Dr. Langberg shared an example of a specific improvement project the hospital undertook, which he says was only made possible after its shift to eliminating infections.

During a performance improvement discussion, someone mentioned privacy curtains as a possible source of contamination. Its curtains were tested, and 30 percent of those cultured were found to contain antibiotic-resistant organisms. On top of that, the team discovered that when physicians and employees entered a room, they'd touch the privacy curtain subconsciously. That is, when asked if they'd touched the curtain, they said no, but observation revealed that a majority of had actually done so.

The infection control team searched for literature on how to care for the screens, but it didn't exist. They replaced all privacy curtains in the organization with new ones with a bacteria-resistant coating, and set protocols for how often the curtains would be laundered.

The organization could have easily opted not to pursue a fix; it would have still had infection rate performance in the high 90th percentile. But, its new focus on zero made any and all efforts to reduce infection a priority.

"If we were going to get to zero, we realized we had to eliminate this," says Dr. Langberg, even though it is impossible to know if or how eliminating the privacy curtain organisms would impact the overall HAI rate. "We'll never be able to prove it, but we really believe it played a role in the reducing organism burden in our environment, which is critical to getting to the zero infection goal."

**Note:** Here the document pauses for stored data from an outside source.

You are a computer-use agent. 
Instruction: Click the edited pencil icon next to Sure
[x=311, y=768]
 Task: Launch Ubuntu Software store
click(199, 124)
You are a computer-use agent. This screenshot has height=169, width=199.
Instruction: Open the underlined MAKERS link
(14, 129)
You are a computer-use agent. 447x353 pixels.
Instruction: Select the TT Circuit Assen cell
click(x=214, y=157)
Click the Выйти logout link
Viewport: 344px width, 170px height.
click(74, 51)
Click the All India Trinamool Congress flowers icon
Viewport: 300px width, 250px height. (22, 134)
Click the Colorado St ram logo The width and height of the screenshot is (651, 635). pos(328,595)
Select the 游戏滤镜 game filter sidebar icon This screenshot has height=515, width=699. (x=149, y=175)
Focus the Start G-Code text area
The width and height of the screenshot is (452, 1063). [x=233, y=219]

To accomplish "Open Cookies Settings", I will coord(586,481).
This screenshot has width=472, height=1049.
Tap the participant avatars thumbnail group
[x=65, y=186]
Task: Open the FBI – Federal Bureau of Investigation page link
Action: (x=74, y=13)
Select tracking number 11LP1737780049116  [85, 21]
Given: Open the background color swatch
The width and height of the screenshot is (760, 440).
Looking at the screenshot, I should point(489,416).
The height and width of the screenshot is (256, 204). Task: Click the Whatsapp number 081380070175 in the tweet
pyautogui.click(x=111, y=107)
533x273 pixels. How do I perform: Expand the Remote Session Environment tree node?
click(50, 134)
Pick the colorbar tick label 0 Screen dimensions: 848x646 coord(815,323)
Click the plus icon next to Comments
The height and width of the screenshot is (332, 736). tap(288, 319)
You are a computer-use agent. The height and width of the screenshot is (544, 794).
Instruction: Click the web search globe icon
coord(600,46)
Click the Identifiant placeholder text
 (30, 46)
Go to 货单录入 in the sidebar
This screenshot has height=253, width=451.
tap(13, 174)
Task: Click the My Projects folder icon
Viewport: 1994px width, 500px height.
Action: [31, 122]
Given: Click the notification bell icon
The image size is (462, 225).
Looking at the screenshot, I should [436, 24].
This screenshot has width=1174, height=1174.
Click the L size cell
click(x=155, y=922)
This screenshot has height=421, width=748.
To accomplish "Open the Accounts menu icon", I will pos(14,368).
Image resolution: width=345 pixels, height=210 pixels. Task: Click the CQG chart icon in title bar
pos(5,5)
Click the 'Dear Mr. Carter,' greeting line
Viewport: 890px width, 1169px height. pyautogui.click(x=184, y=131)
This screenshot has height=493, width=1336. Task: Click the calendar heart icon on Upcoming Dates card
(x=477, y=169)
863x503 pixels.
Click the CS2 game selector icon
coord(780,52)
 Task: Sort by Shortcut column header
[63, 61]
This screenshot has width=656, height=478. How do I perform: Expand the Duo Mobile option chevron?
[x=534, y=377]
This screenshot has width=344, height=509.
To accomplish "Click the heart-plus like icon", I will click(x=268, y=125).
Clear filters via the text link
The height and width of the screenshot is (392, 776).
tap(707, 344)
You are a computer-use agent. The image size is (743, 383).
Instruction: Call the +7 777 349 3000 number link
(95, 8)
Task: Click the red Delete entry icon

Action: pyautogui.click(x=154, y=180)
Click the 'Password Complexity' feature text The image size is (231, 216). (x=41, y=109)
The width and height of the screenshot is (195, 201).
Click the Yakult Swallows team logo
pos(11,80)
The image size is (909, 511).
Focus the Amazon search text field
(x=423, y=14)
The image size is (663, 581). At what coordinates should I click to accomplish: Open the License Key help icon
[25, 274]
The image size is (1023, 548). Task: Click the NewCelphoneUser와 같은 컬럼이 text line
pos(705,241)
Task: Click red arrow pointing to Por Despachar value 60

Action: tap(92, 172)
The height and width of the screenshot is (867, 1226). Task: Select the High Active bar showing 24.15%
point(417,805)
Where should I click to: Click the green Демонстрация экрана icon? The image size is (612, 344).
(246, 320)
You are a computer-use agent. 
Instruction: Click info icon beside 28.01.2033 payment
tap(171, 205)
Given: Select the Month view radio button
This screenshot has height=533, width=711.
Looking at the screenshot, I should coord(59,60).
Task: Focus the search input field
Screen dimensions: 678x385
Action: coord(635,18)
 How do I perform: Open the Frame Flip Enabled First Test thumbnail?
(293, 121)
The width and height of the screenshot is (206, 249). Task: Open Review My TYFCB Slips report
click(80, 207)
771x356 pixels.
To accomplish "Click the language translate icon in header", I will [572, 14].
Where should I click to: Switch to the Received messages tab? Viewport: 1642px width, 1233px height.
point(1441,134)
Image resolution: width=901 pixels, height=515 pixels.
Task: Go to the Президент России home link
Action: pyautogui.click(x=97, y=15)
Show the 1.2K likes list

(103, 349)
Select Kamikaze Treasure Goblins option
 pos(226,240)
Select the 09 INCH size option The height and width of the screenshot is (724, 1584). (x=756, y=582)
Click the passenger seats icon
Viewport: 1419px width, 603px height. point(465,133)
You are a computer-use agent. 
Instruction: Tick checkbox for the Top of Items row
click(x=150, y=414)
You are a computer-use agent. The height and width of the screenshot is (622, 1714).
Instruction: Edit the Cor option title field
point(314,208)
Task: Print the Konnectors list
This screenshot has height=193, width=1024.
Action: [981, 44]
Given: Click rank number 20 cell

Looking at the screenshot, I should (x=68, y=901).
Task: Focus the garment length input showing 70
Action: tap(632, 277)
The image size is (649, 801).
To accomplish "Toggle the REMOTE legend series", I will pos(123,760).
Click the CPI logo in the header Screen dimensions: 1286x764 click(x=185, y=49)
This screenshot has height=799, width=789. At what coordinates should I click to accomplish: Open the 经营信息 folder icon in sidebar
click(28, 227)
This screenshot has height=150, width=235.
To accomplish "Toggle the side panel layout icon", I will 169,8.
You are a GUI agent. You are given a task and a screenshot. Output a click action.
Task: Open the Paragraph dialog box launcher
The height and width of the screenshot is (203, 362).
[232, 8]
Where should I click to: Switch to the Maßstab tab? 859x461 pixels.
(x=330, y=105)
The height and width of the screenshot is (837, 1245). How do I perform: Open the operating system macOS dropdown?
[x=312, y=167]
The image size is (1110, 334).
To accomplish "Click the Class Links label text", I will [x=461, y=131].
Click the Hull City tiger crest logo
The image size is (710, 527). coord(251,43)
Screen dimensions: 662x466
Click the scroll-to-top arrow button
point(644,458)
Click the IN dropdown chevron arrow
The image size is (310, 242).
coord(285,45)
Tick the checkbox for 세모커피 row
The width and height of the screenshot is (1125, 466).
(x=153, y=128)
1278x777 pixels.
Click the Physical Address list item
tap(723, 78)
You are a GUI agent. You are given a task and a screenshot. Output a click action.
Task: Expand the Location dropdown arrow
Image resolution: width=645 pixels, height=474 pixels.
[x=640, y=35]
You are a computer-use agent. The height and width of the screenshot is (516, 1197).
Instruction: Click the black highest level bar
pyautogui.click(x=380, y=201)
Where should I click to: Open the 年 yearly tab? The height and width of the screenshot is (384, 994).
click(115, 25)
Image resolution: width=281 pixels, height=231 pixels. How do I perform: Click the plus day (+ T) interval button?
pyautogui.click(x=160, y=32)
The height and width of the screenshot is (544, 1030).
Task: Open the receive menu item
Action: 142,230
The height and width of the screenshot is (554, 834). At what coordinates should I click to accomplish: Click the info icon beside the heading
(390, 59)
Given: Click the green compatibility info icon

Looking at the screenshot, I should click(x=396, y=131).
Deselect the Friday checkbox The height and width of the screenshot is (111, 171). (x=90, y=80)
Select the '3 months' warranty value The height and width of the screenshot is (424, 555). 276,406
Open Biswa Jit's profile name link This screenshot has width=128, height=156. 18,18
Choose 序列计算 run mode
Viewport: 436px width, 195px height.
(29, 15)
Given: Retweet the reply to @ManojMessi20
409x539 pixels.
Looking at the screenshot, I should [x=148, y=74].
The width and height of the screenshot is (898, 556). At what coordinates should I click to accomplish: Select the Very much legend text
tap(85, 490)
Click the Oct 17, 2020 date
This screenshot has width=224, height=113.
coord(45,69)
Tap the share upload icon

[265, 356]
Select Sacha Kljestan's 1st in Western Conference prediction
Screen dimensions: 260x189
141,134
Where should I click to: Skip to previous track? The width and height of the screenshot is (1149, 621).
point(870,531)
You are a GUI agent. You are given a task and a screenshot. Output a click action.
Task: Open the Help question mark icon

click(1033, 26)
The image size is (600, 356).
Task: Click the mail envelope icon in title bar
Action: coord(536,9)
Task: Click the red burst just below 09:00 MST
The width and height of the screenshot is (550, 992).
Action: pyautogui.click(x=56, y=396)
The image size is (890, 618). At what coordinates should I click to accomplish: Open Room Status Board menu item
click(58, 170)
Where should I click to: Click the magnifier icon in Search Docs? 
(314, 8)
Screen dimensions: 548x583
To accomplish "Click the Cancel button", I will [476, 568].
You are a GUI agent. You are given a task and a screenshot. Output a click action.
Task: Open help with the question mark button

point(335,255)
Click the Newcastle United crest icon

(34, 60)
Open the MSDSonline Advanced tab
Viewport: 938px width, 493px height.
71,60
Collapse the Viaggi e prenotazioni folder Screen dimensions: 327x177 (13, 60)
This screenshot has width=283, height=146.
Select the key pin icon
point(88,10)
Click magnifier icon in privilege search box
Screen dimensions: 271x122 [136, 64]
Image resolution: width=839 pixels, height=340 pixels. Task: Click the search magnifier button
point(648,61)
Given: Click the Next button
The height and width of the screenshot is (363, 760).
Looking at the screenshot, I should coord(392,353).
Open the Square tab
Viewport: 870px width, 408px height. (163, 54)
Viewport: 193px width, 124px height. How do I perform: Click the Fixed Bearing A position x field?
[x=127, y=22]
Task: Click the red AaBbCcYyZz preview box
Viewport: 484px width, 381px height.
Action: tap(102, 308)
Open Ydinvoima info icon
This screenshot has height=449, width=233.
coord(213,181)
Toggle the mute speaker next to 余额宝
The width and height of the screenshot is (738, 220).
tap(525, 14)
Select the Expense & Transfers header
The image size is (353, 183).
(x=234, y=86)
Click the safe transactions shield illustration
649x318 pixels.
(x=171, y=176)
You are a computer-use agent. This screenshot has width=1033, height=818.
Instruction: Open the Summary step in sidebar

The organization hasn't yet reached its goal of zero infections, but it is getting close.

"We don't hold ourselves accountable only for rates of infection; we hold ourselves accountable for each and every infection we have," says Dr. Langberg. "They are really far and few between, but each of them is different and each one deserves a root cause analysis."

With any improvement effort, he says, a critical element for success is a broader conceptualization of the reason for the effort. "It wasn't about hand hygiene; it was about saving lives," he says. "Hand hygiene is the intermediate piece that is ultimately accountable for lives saved."